Records to process:

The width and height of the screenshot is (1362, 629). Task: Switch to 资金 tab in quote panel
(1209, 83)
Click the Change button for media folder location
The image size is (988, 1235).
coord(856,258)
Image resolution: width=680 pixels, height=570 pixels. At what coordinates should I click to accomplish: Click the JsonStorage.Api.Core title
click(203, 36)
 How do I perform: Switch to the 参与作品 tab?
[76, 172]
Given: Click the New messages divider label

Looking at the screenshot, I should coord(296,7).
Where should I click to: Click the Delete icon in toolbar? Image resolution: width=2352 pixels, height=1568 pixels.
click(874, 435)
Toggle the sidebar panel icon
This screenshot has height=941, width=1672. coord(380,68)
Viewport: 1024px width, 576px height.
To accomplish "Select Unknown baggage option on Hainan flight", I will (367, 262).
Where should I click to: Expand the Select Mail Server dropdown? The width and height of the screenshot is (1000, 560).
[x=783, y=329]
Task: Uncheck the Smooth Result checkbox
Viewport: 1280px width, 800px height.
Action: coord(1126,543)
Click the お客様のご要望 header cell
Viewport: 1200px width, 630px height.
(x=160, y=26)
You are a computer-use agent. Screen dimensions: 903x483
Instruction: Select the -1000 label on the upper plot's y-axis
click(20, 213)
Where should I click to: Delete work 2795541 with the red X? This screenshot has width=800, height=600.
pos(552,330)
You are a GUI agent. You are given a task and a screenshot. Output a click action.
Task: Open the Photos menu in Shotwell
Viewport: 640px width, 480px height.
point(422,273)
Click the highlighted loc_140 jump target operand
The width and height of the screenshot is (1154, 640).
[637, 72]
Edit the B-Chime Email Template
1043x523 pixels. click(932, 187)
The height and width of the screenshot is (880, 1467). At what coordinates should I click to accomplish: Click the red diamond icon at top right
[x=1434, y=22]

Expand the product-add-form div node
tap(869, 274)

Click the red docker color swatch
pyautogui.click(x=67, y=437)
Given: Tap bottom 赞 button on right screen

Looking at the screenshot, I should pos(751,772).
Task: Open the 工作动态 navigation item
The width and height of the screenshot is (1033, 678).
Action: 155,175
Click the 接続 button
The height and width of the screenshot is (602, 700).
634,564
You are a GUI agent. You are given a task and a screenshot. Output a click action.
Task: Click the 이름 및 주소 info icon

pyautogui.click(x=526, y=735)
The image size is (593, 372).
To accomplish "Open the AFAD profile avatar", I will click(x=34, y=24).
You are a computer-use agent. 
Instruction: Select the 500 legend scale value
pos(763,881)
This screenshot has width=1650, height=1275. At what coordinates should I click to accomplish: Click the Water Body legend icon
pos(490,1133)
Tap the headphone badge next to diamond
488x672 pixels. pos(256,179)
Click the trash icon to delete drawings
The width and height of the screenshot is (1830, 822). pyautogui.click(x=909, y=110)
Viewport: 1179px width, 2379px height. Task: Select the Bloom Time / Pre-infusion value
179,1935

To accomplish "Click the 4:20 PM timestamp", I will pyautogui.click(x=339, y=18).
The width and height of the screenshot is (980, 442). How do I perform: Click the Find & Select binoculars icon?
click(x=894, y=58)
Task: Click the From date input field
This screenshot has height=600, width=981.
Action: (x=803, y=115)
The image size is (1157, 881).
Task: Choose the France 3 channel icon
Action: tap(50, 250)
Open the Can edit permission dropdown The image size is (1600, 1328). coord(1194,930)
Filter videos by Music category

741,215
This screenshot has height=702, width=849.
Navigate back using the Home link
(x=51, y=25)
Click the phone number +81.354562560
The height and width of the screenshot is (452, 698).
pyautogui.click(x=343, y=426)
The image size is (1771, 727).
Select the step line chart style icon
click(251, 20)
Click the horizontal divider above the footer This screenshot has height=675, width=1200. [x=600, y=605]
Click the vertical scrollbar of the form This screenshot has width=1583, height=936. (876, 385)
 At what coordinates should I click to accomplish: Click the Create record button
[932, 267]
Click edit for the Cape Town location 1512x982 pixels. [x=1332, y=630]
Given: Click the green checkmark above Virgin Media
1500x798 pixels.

Problem to solve: Reproduce all entries. Keep them exact.

Exercise response:
The width and height of the screenshot is (1362, 629). Task: Switch to 资金 tab in quote panel
(1209, 83)
Click the Change button for media folder location
The image size is (988, 1235).
coord(856,258)
Image resolution: width=680 pixels, height=570 pixels. At what coordinates should I click to accomplish: Click the JsonStorage.Api.Core title
click(203, 36)
 How do I perform: Switch to the 参与作品 tab?
[76, 172]
Given: Click the New messages divider label

Looking at the screenshot, I should coord(296,7).
Where should I click to: Click the Delete icon in toolbar? Image resolution: width=2352 pixels, height=1568 pixels.
click(874, 435)
Toggle the sidebar panel icon
This screenshot has height=941, width=1672. coord(380,68)
Viewport: 1024px width, 576px height.
To accomplish "Select Unknown baggage option on Hainan flight", I will (367, 262).
Where should I click to: Expand the Select Mail Server dropdown? The width and height of the screenshot is (1000, 560).
[x=783, y=329]
Task: Uncheck the Smooth Result checkbox
Viewport: 1280px width, 800px height.
Action: coord(1126,543)
Click the お客様のご要望 header cell
Viewport: 1200px width, 630px height.
(x=160, y=26)
You are a computer-use agent. Screen dimensions: 903x483
Instruction: Select the -1000 label on the upper plot's y-axis
click(20, 213)
Where should I click to: Delete work 2795541 with the red X? This screenshot has width=800, height=600.
pos(552,330)
You are a GUI agent. You are given a task and a screenshot. Output a click action.
Task: Open the Photos menu in Shotwell
Viewport: 640px width, 480px height.
point(422,273)
Click the highlighted loc_140 jump target operand
The width and height of the screenshot is (1154, 640).
[637, 72]
Edit the B-Chime Email Template
1043x523 pixels. click(932, 187)
The height and width of the screenshot is (880, 1467). At what coordinates should I click to accomplish: Click the red diamond icon at top right
[x=1434, y=22]

Expand the product-add-form div node
tap(869, 274)

Click the red docker color swatch
pyautogui.click(x=67, y=437)
Given: Tap bottom 赞 button on right screen

Looking at the screenshot, I should pos(751,772).
Task: Open the 工作动态 navigation item
The width and height of the screenshot is (1033, 678).
Action: 155,175
Click the 接続 button
The height and width of the screenshot is (602, 700).
634,564
You are a GUI agent. You are given a task and a screenshot. Output a click action.
Task: Click the 이름 및 주소 info icon

pyautogui.click(x=526, y=735)
The image size is (593, 372).
To accomplish "Open the AFAD profile avatar", I will click(x=34, y=24).
You are a computer-use agent. 
Instruction: Select the 500 legend scale value
pos(763,881)
This screenshot has width=1650, height=1275. At what coordinates should I click to accomplish: Click the Water Body legend icon
pos(490,1133)
Tap the headphone badge next to diamond
488x672 pixels. pos(256,179)
Click the trash icon to delete drawings
The width and height of the screenshot is (1830, 822). pyautogui.click(x=909, y=110)
Viewport: 1179px width, 2379px height. Task: Select the Bloom Time / Pre-infusion value
179,1935

To accomplish "Click the 4:20 PM timestamp", I will pyautogui.click(x=339, y=18).
The width and height of the screenshot is (980, 442). How do I perform: Click the Find & Select binoculars icon?
click(x=894, y=58)
Task: Click the From date input field
This screenshot has height=600, width=981.
Action: (x=803, y=115)
The image size is (1157, 881).
Task: Choose the France 3 channel icon
Action: tap(50, 250)
Open the Can edit permission dropdown The image size is (1600, 1328). coord(1194,930)
Filter videos by Music category

741,215
This screenshot has height=702, width=849.
Navigate back using the Home link
(x=51, y=25)
Click the phone number +81.354562560
The height and width of the screenshot is (452, 698).
pyautogui.click(x=343, y=426)
The image size is (1771, 727).
Select the step line chart style icon
click(251, 20)
Click the horizontal divider above the footer This screenshot has height=675, width=1200. [x=600, y=605]
Click the vertical scrollbar of the form This screenshot has width=1583, height=936. (876, 385)
 At what coordinates should I click to accomplish: Click the Create record button
[932, 267]
Click edit for the Cape Town location 1512x982 pixels. [x=1332, y=630]
Given: Click the green checkmark above Virgin Media
1500x798 pixels.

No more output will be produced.